Danıştay Başkanı: Yargıya ve yargıçlara yandaş denmemeli
Danıştay Başkanı Güngör, 'Yargı ve yargıçlar, idarenin yandaşı ya da idarenin faaliyetlerine sürekli engel çıkaran bir güç gibi değerlendirilmemelidir' dedi.
Danıştay'ın kuruluşunun 151. yılı ve "Danıştay ve İdari Yargı Günü" dolayısıyla Danıştay Konferans Salonu'nda tören düzenlendi. Daha önce Cumhurbaşkanı Tayyip Erdoğan'In karşısında düğmesiz olan cübbesini iliklemesiyle gündem olan Danıştay Başkanı Zerrin Güngör, konuşmasında yargı kararlarına eleştiri getirilirken yargı ve yargıçların idarenin yandaşı ya da idarenin faaliyetlerine sürekli engel çıkaran bir güç gibi değerlendirilmemesi gerektiğini söyledi.
Törene, Cumhurbaşkanı Recep Tayyip Erdoğan, TBMM Başkanı Mustafa Şentop, CHP Genel Başkanı Kemal Kılıçdaroğlu, Anayasa Mahkemesi Başkanı Zühtü Arslan, Yargıtay Başkanı İsmail Rüştü Cirit, Cumhurbaşkanlığı Kabinesi ve yüksek yargı üyeleri katıldı.
Törende konuşan Danıştay Başkanı Zerrin Güngör, 151. kuruluş yıl dönümünü kutlayan Danıştay'ın, zamanın sınamasından geçmiş, gelenekleri oturmuş, kurum kültürü olan, bilgi ve birikimleriyle hukuka yön vermiş köklü bir kurum olduğunu söyledi. Güngör, Danıştay'ın varlığını ve etkinliğini sürdürebilmesinin, devletin ve milletin demokrasiye, adalete olan inancının en belirgin kanıtı olduğunu belirtti.
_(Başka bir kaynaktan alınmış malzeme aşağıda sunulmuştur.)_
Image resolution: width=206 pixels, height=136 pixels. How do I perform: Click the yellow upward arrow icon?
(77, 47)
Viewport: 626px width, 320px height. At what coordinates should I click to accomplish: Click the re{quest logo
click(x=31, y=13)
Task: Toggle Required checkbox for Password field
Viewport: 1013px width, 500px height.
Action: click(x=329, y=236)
Danıştay'ın idari ve yargısal tüm faaliyetlerinde tabi olduğu tek ilkenin, adalet ve hukukun üstünlüğü olduğunu belirten Güngör, devletin temeli, medeniyet ve barışın vazgeçilmezi olan adaleti tesis etmede asıl sorumluluğun yargı mensuplarına düştüğünü vurguladı.
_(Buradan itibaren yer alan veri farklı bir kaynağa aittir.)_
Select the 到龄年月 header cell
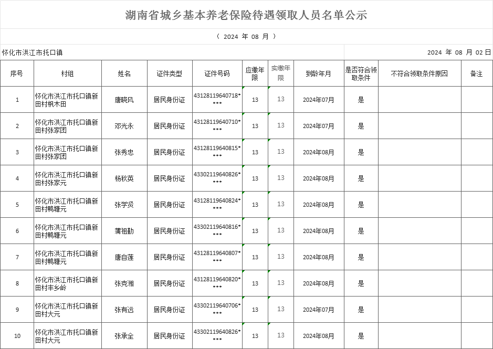Screen dimensions: 493x349 (318, 74)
'YIKICI ETKİLERE YOL AÇAR'
Danıştay Başkanı Zerrin Güngör, şunları söyledi:
"Yargı kararlarına eleştiri getirilirken, yargı ve yargıçlar, idarenin yandaşı ya da idarenin faaliyetlerine sürekli engel çıkaran bir güç gibi değerlendirilmemelidir. Yargı kararlarının, hukuki sınırlar içinde bilimsel yönden eleştirilmesi elbette mümkündür. Yargı kararlarının, taraf menfaatlerine göre değil, objektif bilimsel kriterlere göre değerlendirilmesinin, hukukun gelişmesine katkı sağlayacağına inanıyoruz. Bir ülkede yargının saygınlığının zedelenmesi, ekonomik, sosyal, siyasi istikrarın, huzur ve barışın sağlanmasını zorlaştıracak yıkıcı etkilere yol açar. Bu konuda gerekli özenin gösterilmesi tüm yargı mensuplarının haklı beklentisidir."
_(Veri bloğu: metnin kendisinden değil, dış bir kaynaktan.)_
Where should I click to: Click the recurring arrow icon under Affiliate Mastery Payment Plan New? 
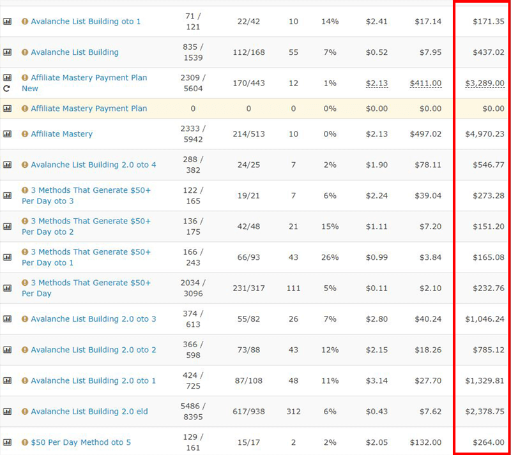(7, 88)
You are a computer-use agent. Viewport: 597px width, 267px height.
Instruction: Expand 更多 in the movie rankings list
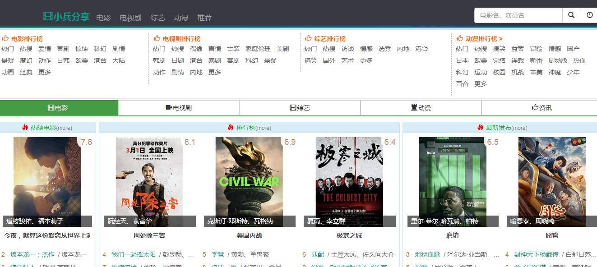pyautogui.click(x=45, y=72)
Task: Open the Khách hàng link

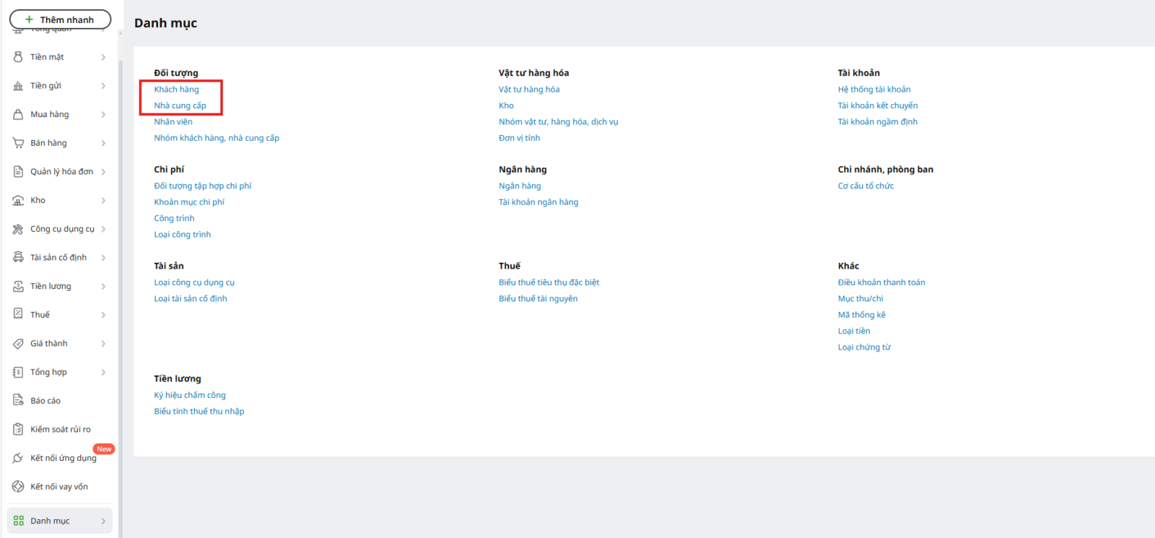Action: click(x=176, y=90)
Yargı mensuplarının onurlu ve ağır sorumluluk gerektiren adalet dağıtma görevini en iyi şekilde yapma gayreti içinde olduğunu belirten Güngör, "Yargılamanın makul sürede sonuçlandırılamaması yargıya olan güveni olumsuz etkilemektedir. Günümüzde gelişen ve değişen hukuki ilişkilerin ortaya çıkardığı, çok sayıda farklı ihtilaf, dava dosyalarında sayısal olduğu kadar nitelik olarak da artış meydana getirmiştir" dedi.
'YASAL DÜZENLEME GEREK'
Güngör, yargılamalanın uzun ve zahmetli bir süreç olduğunun belirterek, "Öncelikle, hukukun üstünlüğü ilkesi gereği, idarenin işlem tesisi sırasında uyması gereken hukuk kurallarına özen göstermesi, idareyle kişiler arasında uyuşmazlığa yol açan etkenlerin giderilmesi, böylece yeni uyuşmazlıkların ortaya çıkmasının önlenmesi, önemli bir beklentidir. İdarenin işlem tesis ederken uyacağı kuralları belirleyen Genel İdari Usul Yasası'nın bir an önce çıkarılmasına ihtiyaç duyulmaktadır. Devletimizin, geçmişte hem zaman hem ekonomik yönden kayıplar yaşamasına hukuki güvenlik ilkesinin sarsılmasına yol açan yargısal süreçlerin, ülkemizin büyük gelişme kaydettiği yeni dönemde tekrarlanması, her alanda istikrarlı gelişme sağlaması için Danıştay'ın idari görevlerini etkin kılacak yasal düzenlemenin önemini bir kez daha ifade etmek isterim" dedi.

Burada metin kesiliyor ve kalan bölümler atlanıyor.